■ What you should do
Search the entries for the line containing "Trendi (271, 42)". Repeat it, then every line after it, exactly through the final line.

■ Supplied data
-.-.-

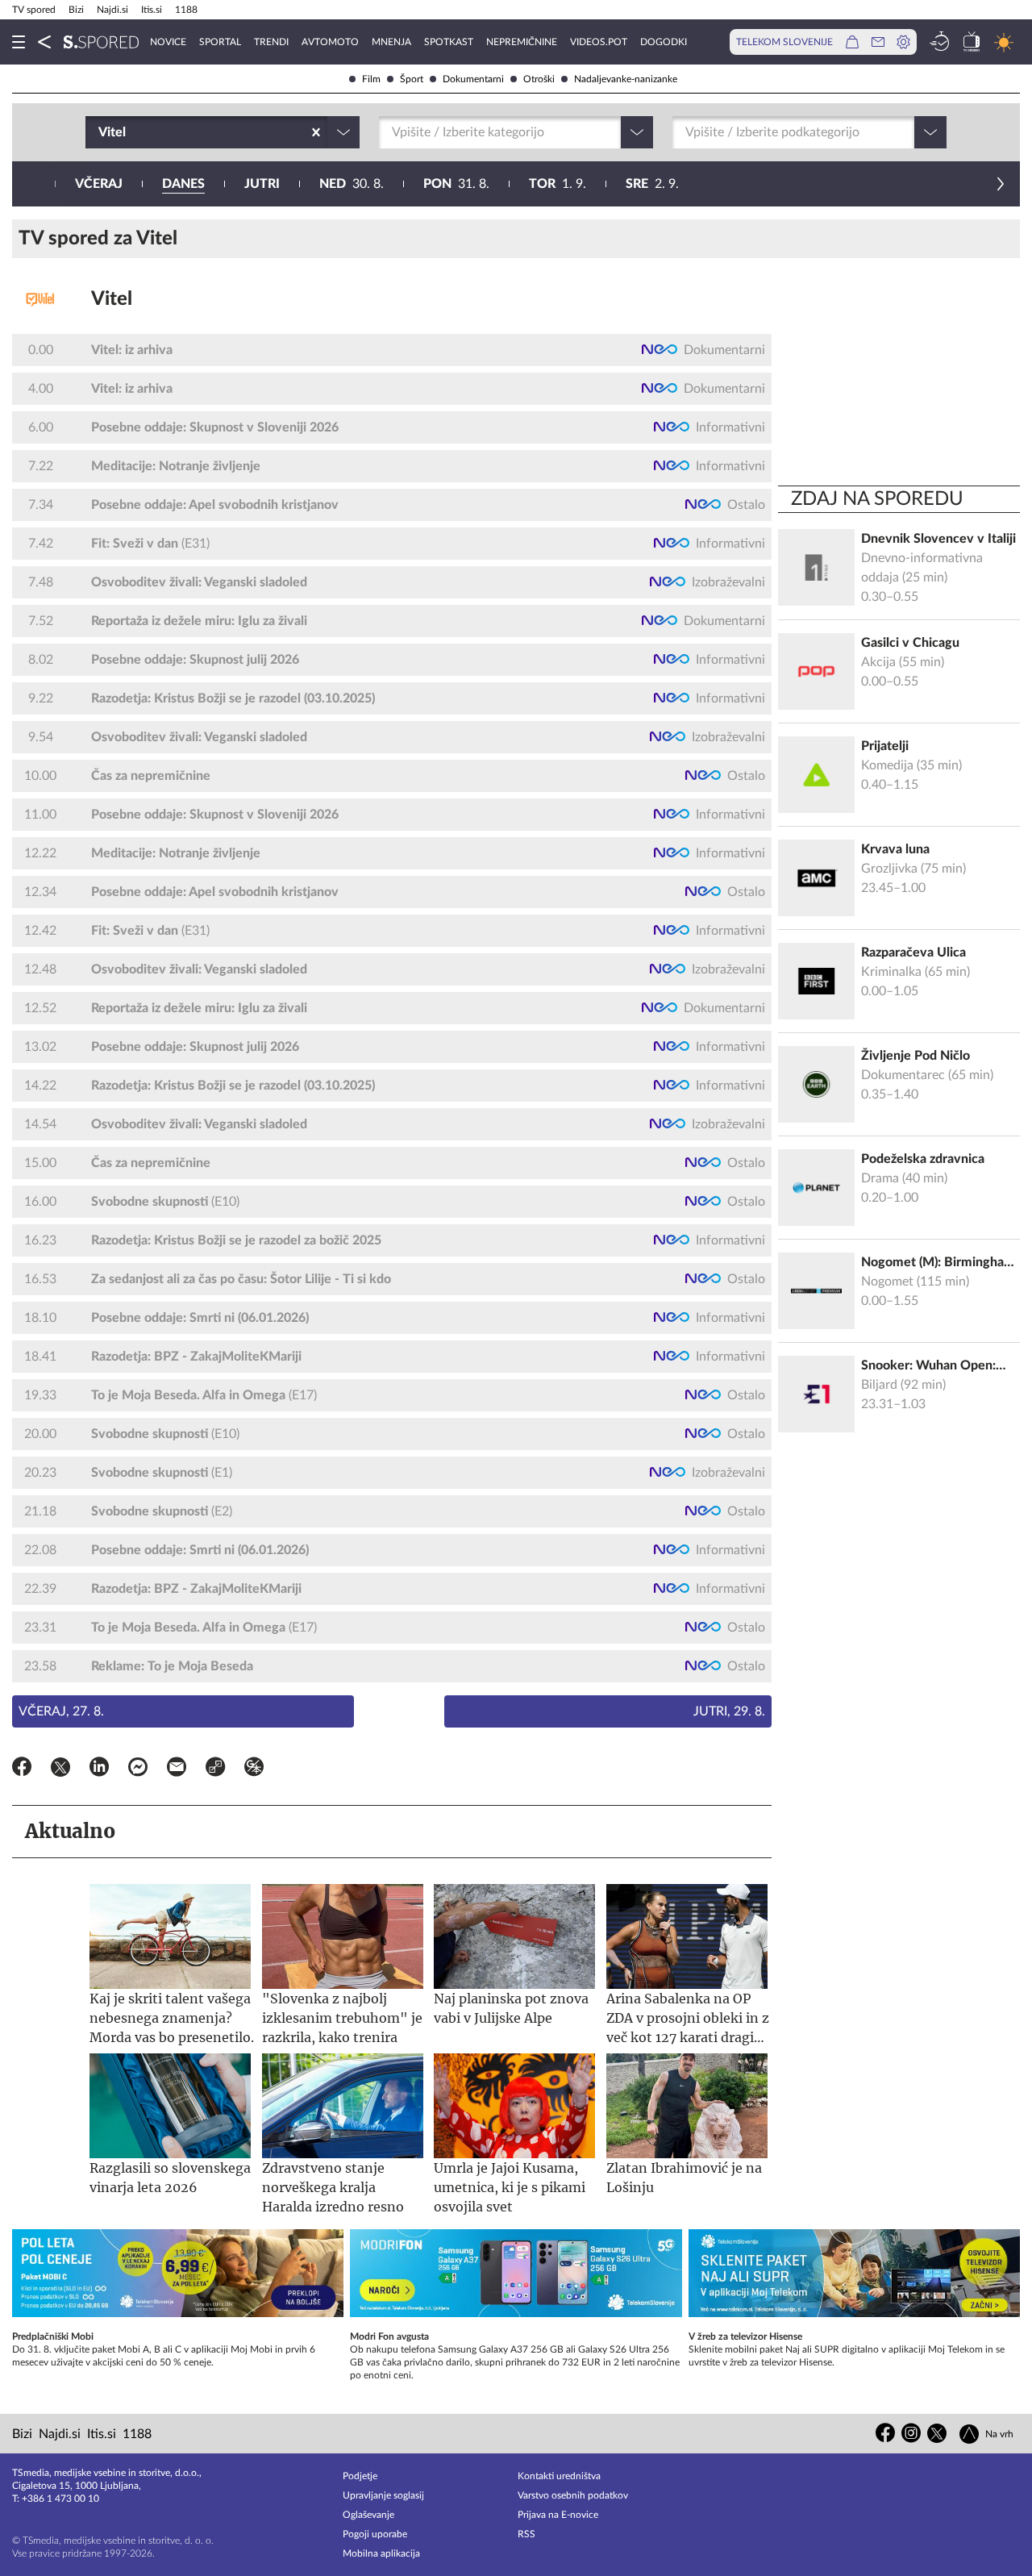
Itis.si (151, 10)
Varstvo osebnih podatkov (573, 2495)
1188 (186, 10)
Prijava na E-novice (558, 2515)
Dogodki (663, 42)
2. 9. (652, 183)
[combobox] (100, 132)
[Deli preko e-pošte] (176, 1769)
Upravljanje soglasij (383, 2495)
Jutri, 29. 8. (729, 1711)
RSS (526, 2534)
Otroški (539, 79)
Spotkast (448, 42)
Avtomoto (330, 42)
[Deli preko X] (60, 1769)
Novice (168, 42)
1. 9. (557, 183)
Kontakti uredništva (559, 2476)
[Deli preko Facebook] (21, 1769)
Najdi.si (112, 10)
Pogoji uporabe (375, 2534)
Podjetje (360, 2476)
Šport (411, 79)
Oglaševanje (368, 2515)
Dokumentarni (473, 79)
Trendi (271, 42)
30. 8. (351, 183)
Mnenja (391, 42)
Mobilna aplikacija (381, 2553)
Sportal (220, 42)
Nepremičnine (521, 42)
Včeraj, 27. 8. (61, 1711)
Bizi (76, 10)
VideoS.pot (598, 42)
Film (371, 79)
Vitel (111, 299)
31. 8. (456, 183)
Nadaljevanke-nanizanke (625, 79)
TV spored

-.-.-

■ Task solution
Trendi (271, 42)
30. 8. (351, 183)
Mnenja (391, 42)
Mobilna aplikacija (381, 2553)
Sportal (220, 42)
Nepremičnine (521, 42)
Včeraj, 27. 8. (61, 1711)
Bizi (76, 10)
VideoS.pot (598, 42)
Film (371, 79)
Vitel (111, 299)
31. 8. (456, 183)
Nadaljevanke-nanizanke (625, 79)
TV spored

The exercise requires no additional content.